(EXERCISE TASK 1): In the forum thread below, what file formats does the original poster's application use to persist data?

(ARTICLE):
Begin

Benefits of a join table vs. array to express relations? (outside of SQL)
from matcha_addict@lemy.lol to programming@programming.dev on 11 May 2024 18:15
https://lemy.lol/post/24796867

I am building an application that is using JSON / XML files to persist data. This is why I indicated “outside of SQL” in the title.

I understand one benefit of join tables is it makes querying easier with SQL syntax. Since I am using JSON as my storage, I do not have that benefit.

But are there any other benefits when using a separate join table when expressing a many-to-many relationship? The exact expression I want to express is one entity’s dependency on another. I could do this by just having a “dependencies” field, which would be an array of the IDs of the dependencies.

This approach seems simpler to me than a separate table / entity to track the relation. Am I missing something?

Feel free to ask for more context.

#programming

threaded - newest

marcos@lemmy.world on 11 May 2024 18:32 next collapse

Joins and tables are abstract concepts, they don’t dictate how you store data on memory or disk or how you read it.

End

(SUPPLIED DATA):
Begin

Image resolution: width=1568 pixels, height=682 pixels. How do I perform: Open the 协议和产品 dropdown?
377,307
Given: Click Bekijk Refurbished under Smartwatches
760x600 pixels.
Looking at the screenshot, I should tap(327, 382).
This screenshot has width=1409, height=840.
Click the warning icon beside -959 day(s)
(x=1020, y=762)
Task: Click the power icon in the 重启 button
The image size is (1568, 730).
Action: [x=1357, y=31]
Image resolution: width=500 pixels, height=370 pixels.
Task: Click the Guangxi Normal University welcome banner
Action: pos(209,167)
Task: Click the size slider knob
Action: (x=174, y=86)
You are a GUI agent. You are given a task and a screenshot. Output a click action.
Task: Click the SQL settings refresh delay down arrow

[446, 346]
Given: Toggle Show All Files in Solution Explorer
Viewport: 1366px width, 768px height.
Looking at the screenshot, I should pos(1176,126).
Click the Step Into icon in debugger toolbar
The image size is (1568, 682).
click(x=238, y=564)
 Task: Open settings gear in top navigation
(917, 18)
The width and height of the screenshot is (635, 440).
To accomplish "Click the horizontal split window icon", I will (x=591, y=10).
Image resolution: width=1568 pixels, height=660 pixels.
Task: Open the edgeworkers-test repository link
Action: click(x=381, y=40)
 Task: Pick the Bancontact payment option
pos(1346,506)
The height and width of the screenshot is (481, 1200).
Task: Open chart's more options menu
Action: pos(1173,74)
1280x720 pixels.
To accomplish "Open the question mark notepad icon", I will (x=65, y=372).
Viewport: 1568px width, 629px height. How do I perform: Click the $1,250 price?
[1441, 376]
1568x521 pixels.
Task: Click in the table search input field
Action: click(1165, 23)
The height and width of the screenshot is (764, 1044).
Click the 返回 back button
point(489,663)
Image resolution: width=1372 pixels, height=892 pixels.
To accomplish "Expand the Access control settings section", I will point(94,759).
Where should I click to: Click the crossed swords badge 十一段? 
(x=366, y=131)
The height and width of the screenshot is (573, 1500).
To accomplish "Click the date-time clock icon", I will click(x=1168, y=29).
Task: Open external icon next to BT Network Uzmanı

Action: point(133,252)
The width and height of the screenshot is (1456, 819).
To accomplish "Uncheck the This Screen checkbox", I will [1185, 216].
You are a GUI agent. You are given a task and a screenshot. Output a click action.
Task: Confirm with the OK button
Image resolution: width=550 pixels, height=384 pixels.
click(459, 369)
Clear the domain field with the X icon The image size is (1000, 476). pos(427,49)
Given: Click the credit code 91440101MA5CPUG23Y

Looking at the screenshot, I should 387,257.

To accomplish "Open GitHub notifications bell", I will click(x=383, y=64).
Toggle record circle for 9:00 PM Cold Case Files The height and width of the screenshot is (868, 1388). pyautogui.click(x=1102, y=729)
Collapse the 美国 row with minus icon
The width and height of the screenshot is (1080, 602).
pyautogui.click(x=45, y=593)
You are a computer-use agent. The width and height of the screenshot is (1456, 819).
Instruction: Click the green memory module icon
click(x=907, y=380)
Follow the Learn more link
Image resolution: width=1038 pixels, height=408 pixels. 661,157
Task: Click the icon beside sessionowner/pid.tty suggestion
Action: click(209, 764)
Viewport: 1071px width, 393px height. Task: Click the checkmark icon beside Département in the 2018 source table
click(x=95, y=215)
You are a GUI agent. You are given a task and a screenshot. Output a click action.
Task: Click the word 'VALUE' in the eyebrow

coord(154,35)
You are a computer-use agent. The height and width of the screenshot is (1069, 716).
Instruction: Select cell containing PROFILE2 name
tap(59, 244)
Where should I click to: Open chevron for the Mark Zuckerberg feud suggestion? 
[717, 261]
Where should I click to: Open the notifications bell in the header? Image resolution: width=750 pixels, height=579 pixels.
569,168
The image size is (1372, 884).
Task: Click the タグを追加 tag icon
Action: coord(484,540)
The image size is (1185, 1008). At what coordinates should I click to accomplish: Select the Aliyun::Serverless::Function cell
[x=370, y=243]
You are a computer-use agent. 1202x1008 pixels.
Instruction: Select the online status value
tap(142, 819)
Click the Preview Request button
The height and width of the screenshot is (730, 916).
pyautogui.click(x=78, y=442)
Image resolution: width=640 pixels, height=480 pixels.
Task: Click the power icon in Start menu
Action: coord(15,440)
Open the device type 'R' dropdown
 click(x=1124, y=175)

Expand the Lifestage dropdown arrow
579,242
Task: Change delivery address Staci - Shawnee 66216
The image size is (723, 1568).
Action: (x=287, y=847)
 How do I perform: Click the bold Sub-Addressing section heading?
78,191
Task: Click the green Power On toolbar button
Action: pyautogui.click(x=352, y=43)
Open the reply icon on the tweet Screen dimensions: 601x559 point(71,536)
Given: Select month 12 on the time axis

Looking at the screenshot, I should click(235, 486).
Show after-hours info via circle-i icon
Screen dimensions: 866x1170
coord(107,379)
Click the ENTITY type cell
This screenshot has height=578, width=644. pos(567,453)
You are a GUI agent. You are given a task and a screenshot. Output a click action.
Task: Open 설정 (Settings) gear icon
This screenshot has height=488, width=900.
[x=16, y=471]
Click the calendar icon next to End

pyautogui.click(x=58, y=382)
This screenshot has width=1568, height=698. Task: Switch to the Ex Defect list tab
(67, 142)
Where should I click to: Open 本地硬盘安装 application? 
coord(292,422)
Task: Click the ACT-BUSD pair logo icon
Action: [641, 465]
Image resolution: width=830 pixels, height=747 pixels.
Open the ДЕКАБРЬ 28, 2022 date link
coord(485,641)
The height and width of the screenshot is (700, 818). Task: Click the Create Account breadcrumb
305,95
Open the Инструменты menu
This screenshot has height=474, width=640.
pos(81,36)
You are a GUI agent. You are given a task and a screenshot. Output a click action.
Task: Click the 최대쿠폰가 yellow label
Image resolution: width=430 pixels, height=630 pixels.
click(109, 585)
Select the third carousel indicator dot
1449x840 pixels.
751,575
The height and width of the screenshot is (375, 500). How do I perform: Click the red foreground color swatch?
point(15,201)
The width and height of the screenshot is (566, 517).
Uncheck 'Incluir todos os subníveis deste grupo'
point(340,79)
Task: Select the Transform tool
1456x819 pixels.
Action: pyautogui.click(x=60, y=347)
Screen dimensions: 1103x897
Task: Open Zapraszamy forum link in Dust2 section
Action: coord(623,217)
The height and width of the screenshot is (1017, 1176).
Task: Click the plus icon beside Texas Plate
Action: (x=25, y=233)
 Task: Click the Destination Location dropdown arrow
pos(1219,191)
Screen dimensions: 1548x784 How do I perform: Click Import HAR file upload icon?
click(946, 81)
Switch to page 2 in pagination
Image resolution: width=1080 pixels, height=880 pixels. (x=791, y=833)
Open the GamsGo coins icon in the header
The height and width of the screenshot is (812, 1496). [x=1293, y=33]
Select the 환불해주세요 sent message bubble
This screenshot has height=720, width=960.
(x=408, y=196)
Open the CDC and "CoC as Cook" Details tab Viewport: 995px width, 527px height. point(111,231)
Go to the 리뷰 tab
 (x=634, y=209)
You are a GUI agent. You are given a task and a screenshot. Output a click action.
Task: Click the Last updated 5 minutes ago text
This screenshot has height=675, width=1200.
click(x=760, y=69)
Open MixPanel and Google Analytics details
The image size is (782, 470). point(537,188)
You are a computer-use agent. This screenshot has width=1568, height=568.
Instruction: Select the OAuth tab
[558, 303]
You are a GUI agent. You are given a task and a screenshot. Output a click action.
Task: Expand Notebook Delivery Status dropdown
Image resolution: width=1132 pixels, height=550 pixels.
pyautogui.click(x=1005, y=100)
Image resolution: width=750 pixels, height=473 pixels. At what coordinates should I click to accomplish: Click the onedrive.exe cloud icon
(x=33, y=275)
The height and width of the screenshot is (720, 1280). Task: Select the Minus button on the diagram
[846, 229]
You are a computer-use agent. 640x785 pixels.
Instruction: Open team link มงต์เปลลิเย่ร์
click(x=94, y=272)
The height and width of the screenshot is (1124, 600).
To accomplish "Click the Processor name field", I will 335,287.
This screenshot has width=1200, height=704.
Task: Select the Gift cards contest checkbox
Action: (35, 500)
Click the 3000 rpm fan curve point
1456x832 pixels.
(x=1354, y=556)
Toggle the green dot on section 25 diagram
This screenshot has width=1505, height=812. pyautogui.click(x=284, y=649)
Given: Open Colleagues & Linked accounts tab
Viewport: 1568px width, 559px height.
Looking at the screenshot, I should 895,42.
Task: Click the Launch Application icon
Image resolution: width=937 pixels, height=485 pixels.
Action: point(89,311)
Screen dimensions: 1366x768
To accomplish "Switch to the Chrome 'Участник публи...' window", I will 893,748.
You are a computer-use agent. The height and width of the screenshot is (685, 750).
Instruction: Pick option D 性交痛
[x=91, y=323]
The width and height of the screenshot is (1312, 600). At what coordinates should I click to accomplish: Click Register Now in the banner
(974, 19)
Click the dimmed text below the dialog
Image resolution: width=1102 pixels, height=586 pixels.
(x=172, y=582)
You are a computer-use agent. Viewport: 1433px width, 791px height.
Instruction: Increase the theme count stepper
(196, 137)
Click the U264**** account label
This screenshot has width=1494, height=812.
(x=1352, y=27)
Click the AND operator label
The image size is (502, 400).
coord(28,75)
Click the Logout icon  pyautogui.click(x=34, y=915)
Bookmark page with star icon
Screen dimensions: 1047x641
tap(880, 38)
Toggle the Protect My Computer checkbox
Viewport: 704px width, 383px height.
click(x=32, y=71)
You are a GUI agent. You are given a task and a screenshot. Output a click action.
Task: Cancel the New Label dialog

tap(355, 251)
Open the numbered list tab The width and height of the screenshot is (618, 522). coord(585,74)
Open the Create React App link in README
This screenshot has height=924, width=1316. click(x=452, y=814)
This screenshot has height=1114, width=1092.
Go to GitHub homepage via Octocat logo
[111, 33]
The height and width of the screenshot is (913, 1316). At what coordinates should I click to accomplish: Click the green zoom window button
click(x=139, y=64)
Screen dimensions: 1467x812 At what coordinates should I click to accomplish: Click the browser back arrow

End

(EXERCISE TASK 2): Copy the lines of the records from the line containing "Click the Logout" up to and including the line containing "click(x=32, y=71)".

(EXERCISE RESULT 1): JSON / XML files.

(EXERCISE RESULT 2):
Click the Logout icon  pyautogui.click(x=34, y=915)
Bookmark page with star icon
Screen dimensions: 1047x641
tap(880, 38)
Toggle the Protect My Computer checkbox
Viewport: 704px width, 383px height.
click(x=32, y=71)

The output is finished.